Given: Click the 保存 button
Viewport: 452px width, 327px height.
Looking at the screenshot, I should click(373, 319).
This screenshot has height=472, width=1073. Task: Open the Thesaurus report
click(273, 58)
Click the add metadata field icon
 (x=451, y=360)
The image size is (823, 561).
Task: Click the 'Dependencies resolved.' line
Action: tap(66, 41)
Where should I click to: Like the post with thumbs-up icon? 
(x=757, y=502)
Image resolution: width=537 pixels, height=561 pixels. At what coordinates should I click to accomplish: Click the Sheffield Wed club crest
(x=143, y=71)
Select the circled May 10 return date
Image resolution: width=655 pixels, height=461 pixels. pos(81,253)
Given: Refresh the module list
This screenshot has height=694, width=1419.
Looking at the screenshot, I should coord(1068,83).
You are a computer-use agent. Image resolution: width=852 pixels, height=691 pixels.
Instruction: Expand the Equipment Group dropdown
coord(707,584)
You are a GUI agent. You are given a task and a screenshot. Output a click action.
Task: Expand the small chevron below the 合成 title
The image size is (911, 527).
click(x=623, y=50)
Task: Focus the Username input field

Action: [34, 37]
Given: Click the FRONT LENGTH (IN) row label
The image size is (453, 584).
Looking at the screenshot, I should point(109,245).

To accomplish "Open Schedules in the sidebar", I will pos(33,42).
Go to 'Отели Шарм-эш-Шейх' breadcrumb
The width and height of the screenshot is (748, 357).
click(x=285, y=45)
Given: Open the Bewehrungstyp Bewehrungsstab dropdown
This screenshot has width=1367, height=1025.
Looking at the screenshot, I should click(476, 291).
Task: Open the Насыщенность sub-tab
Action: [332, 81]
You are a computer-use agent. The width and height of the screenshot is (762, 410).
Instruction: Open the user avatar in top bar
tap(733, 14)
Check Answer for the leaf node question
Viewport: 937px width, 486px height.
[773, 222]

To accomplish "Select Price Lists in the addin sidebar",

• • • • • • •

▸ WHAT THE EXERCISE ASKS:
Repeat, exactly as they stand above, the lines from the line with "This screenshot has height=694, width=1419." to the line with "Task: Expand the", both lines included.

▸ COMPLETED TASK:
This screenshot has height=694, width=1419.
Looking at the screenshot, I should coord(1068,83).
You are a computer-use agent. Image resolution: width=852 pixels, height=691 pixels.
Instruction: Expand the Equipment Group dropdown
coord(707,584)
You are a GUI agent. You are given a task and a screenshot. Output a click action.
Task: Expand the small chevron below the 合成 title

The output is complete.